= Zeke Zekley =

American cartoonist

Emil Samuel "Zeke" Zekley (February 11, 1915 - April 28, 2005) was an American cartoonist who worked on several comic strips, notably George McManus's Bringing Up Father.

==Early years==
Born in Chicago, Zekley grew up in Detroit. His first work as a cartoonist was at age 18 for the Detroit Mirror, which ceased publication in August 1932. He then freelanced, and a ginger ale client kept his cartoons in newspapers, buses and streetcars and on billboards. He moved to California in 1935 and began work with Disney, but after two weeks he was unemployed when the studio closed down for the summer.

==Comic strips==
Zekley was broke and in dire straits in 1935 when Charles McManus, the brother of George McManus, saw him drawing on a restaurant tablecloth, liked what he saw and decided to introduce Zekley to his brother, kicking off a series of events described by TV writer-producer Mark Evanier:
McManus was one of America's most widely-read cartoonists with his newspaper strip, Bringing Up Father, and he was in desperate need of an assistant. Zeke was quickly hired, and the two men became close friends, with Zeke eventually drawing and even writing more of Jiggs and Maggie than McManus. (Well into his eighties, Zeke was still able to draw those characters in a manner most would find indistinguishable from their maker.) Zeke worked with McManus for years, and it was assumed that when McManus died or retired, Zeke would take complete control of the strip. This did not happen. In 1954, McManus died and King Features Syndicate elected to give the job to an outsider—a move that was unpopular with other strip cartoonists and which caused some of them to make contractual demands about who would take over their strips after they died.

In the 1930s, Zekley was initially paid $50 a week, doing lettering and inking, but he soon began collaborating with McManus on both the penciled art and the writing. During World War II, he was in the Army and drew cartoons for the military. Since he was stationed near McManus, he continued to work on Bringing Up Father throughout the WWII years. During his two decades with McManus, Zekley thought highly of the cartoonist, calling him "my closest pal, mentor, confidant, even surrogate father." After McManus' death in 1954, King Features replaced McManus and Zekley with Vernon Greene.

Zekley worked on other comic strips—Dud Dudley, Paps Younger, Peachy Keen and Popsie—but none of them were particularly successful.
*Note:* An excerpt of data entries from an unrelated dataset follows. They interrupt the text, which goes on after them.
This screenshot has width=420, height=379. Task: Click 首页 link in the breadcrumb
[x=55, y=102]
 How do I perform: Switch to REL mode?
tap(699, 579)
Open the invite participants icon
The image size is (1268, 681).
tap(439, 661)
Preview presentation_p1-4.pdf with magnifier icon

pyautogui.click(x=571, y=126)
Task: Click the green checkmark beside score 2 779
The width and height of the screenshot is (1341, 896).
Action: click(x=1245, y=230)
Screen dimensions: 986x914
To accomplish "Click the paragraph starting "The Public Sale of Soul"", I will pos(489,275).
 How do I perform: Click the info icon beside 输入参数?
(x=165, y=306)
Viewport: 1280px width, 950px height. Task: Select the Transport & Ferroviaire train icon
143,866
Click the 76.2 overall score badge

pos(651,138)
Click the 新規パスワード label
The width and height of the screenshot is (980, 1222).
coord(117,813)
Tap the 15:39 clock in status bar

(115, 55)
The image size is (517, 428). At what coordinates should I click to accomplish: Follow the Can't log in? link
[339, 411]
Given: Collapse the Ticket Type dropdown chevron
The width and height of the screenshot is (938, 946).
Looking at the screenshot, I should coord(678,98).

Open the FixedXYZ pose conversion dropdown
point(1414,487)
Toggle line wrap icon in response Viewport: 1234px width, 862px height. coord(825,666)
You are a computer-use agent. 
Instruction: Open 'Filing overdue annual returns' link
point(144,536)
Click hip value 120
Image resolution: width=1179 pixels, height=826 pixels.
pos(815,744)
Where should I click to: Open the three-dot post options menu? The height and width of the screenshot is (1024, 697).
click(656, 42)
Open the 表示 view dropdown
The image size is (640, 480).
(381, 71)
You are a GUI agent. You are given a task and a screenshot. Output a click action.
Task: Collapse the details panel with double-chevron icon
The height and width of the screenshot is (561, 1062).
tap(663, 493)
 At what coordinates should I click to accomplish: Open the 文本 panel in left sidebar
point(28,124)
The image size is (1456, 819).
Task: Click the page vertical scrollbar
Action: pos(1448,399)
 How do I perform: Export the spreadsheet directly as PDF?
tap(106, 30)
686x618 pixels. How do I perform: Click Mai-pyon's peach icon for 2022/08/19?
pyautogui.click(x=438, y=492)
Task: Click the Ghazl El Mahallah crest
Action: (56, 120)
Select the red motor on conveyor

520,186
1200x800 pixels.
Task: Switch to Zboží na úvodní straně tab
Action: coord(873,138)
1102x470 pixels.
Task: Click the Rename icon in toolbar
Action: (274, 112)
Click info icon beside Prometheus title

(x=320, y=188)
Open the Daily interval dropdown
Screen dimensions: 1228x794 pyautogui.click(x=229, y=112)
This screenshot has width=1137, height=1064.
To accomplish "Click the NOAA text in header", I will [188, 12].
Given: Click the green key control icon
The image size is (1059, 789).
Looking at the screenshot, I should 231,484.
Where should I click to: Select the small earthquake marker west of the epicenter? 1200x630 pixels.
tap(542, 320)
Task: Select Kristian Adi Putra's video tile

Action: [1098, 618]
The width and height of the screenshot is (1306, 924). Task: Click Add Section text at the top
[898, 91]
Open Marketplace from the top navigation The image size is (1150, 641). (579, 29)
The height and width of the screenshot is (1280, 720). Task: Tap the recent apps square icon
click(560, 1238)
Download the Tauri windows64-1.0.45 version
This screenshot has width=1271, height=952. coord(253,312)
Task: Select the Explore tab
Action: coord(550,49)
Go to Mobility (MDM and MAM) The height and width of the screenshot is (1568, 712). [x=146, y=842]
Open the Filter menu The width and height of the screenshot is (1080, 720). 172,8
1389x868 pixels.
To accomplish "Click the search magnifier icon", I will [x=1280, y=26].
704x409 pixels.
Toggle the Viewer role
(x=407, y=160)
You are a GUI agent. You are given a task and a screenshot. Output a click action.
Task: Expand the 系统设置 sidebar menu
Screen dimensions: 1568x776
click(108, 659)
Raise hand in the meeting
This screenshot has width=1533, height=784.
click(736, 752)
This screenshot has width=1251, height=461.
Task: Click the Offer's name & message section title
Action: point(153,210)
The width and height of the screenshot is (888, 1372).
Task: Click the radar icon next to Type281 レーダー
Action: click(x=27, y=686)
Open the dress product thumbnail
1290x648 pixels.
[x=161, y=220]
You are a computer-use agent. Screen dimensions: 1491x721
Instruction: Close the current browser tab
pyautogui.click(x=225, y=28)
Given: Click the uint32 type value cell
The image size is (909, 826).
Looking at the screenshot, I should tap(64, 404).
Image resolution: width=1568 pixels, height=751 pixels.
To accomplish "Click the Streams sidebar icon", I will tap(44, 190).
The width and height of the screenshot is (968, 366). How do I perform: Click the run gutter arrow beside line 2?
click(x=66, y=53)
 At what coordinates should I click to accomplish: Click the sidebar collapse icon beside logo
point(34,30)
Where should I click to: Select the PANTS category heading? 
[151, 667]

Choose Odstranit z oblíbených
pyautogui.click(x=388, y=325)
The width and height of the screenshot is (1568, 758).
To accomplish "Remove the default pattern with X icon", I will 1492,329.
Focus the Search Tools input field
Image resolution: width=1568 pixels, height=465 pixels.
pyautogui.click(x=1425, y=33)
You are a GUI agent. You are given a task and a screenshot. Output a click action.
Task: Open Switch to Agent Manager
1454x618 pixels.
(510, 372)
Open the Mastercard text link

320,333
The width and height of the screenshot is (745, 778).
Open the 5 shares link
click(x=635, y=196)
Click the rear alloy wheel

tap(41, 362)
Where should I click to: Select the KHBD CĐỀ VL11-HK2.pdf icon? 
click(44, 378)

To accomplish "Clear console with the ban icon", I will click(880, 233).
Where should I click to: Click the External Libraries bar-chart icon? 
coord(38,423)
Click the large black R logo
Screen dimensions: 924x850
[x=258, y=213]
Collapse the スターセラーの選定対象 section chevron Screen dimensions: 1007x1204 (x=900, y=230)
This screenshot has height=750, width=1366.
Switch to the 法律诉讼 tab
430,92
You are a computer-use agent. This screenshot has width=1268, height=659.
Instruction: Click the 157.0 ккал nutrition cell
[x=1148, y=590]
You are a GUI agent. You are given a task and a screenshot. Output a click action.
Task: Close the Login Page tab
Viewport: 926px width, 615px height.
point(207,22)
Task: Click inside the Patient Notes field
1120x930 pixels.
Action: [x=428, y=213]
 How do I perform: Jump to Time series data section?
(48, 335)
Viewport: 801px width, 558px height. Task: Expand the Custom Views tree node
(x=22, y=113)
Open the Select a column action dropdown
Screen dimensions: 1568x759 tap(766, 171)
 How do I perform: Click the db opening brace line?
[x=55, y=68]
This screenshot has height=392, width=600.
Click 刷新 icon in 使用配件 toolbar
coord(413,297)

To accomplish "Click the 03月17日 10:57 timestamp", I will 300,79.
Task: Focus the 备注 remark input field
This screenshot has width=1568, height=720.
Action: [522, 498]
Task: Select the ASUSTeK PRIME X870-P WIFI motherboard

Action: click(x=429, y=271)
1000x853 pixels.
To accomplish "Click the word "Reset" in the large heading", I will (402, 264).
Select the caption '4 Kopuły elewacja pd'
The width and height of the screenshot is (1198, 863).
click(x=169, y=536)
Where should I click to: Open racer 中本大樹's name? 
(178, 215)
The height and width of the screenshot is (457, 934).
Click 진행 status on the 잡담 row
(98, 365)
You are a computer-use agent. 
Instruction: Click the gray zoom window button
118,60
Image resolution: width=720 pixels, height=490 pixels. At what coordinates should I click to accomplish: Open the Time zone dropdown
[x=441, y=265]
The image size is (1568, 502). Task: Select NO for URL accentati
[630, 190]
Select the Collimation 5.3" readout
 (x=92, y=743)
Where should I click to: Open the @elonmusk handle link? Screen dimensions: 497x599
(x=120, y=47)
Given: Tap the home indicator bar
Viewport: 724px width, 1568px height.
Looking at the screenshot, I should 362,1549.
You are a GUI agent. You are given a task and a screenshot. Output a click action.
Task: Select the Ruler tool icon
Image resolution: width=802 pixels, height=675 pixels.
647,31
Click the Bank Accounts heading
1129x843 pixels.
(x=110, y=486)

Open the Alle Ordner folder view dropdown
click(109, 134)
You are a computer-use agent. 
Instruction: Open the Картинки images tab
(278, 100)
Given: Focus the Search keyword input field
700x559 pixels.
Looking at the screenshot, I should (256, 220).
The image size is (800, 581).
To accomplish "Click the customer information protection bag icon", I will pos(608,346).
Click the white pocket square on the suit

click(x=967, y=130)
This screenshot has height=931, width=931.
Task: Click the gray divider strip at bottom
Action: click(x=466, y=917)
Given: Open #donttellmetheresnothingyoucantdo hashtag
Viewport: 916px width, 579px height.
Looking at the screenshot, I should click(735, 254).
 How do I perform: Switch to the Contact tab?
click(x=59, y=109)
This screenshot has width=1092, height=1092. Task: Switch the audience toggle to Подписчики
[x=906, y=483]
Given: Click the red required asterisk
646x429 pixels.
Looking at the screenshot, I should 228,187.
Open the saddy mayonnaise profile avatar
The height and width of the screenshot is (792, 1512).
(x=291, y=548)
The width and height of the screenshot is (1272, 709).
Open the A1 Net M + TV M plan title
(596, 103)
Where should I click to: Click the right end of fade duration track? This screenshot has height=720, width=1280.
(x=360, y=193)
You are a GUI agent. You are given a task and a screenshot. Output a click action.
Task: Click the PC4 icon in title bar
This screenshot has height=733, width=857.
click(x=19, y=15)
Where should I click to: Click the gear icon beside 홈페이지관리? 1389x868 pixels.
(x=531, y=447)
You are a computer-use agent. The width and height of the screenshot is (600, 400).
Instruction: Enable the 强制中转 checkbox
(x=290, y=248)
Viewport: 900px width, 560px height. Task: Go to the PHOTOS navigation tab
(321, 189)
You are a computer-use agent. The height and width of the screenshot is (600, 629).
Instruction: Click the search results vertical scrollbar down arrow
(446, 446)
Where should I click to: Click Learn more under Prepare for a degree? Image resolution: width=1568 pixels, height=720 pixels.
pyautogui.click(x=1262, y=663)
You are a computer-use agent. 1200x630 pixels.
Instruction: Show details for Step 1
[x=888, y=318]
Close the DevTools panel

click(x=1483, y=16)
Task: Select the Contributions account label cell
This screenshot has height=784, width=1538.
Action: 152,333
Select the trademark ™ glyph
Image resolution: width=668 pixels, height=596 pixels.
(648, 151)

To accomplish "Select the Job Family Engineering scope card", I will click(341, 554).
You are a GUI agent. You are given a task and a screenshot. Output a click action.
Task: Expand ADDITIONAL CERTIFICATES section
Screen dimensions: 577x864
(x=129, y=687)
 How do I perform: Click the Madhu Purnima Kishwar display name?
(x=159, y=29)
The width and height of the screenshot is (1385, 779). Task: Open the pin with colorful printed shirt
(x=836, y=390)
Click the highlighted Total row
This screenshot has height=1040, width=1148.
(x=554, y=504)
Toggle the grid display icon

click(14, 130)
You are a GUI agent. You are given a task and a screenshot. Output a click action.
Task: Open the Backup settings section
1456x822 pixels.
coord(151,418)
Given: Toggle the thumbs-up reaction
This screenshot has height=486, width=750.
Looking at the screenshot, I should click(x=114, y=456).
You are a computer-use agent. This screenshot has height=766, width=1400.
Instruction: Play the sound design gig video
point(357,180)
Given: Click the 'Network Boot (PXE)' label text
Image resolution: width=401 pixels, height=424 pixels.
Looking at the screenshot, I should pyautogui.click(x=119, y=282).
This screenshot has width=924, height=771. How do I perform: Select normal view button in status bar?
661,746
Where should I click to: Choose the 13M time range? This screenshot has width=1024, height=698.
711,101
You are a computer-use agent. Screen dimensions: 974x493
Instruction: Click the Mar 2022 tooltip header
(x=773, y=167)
He also contributed to the comic book First Love, published by Harvey Comics.

==Murals==
Zekley created what he called "murals without morals", and in 1940 he was commissioned to paint a mural for Clark Gable's ranch house.

==Television==
Tab Hunter, in The Tab Hunter Show (1960–61), portrayed Paul Morgan, a 29-year-old cartoonist whose comic strip Bachelor at Large profiled his amorous adventures around Malibu, and Zekley drew the comic strips seen on camera.

==Promotional comic books==
Zekley started his own company, Sponsored Comics, which created promotional comic books for businesses, including McDonald's. For ten years, he drew special comics for the Squirrel Club. He also worked on PS, The Preventive Maintenance Monthly, a US Army publication created by Will Eisner.

Zekley spent his spare time playing golf and collecting fine art. He died in 2005 and was buried in Hillside Memorial Park and Mortuary in Los Angeles, California.